Зацепиться в деле, чтобы найти мотив, было практически не за что. Я внимательно перечитала все страницы довольно пухлого тома, но. в показаниях царила тишь да гладь. Никто не говорил ничего представляющего интерес про семейную жизнь Коростелевых, никто не поминал про двойную жизнь главы семьи, никто не слышал, чтобы жена Коростелева жаловалась на неверность мужа. Просто заколдованный круг!
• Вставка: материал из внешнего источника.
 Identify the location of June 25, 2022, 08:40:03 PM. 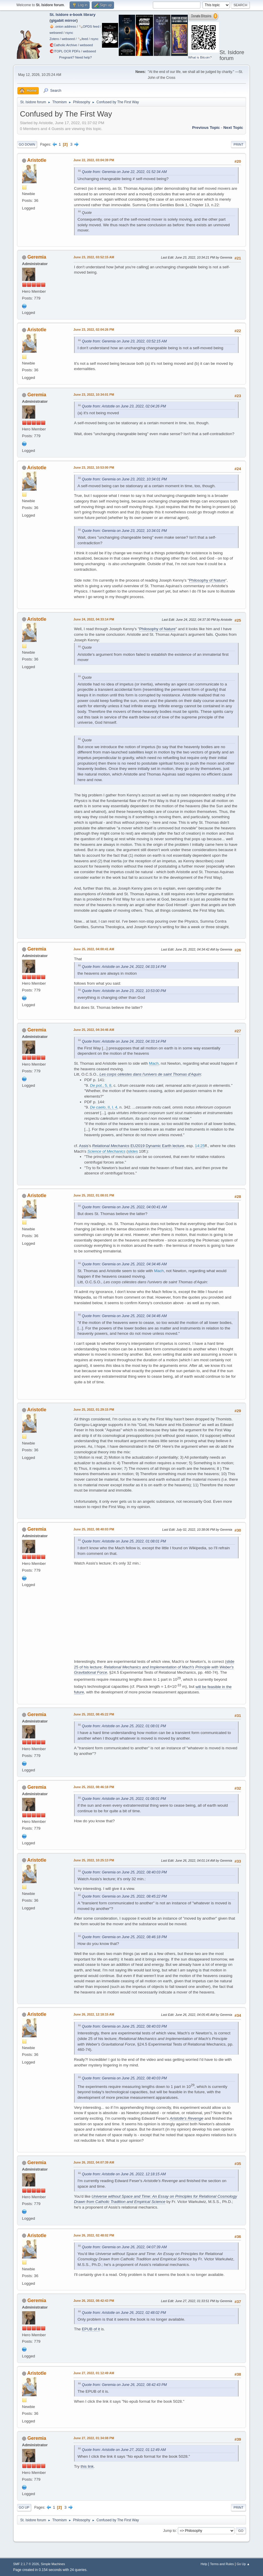
(93, 1529).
На всякий случай я выписала из дела все координаты подруг погибшей Коростелевой, но надежда на то, что их просто некачественно допросили, а они на самом деле располагали информацией об изменах Коростелева, была весьма призрачной. Следователь и допрашивал их именно в таком ключе, это было понятно по стилю допросов.
Правда, одна-единственная свидетельница — соседка Коростелевых — рассказывала, что всего раз слышала скандал между супругами Коростелевыми, было это много лет назад, вскоре после рождения дочери, и вроде бы во время скандала жена в крике упоминала то ли какую-то женщину, то ли желание мужа ей изменить. Но эти показания были расценены скорее как подтверждение безоблачной супружеской жизни фигурантов: всего один скандал в незапамятные времена и никаких конкретных обвинений.